= Task directions =
For every line in the data below that contains "Viewport", copy the line.

+++

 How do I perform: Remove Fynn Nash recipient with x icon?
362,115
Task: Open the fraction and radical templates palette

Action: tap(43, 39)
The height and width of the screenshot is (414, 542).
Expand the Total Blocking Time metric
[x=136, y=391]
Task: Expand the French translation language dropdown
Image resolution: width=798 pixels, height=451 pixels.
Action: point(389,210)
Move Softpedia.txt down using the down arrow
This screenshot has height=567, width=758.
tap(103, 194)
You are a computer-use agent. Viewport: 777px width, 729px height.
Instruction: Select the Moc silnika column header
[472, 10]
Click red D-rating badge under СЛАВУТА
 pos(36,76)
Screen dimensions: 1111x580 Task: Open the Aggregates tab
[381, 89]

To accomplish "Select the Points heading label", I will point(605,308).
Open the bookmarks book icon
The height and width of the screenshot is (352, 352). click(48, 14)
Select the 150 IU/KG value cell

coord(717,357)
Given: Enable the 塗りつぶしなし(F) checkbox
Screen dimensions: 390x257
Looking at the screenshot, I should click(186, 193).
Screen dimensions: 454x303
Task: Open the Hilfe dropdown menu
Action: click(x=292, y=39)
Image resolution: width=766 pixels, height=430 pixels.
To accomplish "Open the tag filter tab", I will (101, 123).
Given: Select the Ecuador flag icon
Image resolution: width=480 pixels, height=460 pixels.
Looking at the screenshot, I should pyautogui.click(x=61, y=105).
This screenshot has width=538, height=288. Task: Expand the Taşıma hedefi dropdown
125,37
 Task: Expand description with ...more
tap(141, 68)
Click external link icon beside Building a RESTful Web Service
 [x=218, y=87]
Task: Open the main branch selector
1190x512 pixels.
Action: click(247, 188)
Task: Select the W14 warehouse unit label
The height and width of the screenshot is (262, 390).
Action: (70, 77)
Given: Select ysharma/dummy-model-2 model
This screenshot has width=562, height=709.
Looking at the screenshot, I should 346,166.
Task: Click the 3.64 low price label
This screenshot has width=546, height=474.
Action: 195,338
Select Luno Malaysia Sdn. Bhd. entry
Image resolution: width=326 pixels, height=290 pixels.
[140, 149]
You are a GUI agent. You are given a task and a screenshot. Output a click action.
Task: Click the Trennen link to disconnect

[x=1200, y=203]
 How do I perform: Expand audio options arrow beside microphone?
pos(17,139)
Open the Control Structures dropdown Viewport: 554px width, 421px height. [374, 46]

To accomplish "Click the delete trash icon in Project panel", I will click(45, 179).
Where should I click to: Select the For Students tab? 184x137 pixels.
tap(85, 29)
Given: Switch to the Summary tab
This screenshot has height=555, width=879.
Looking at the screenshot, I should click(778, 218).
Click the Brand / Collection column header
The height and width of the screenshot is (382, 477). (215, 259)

+++

= Exercise result =
You are a computer-use agent. Viewport: 777px width, 729px height.
Open the Control Structures dropdown Viewport: 554px width, 421px height. [374, 46]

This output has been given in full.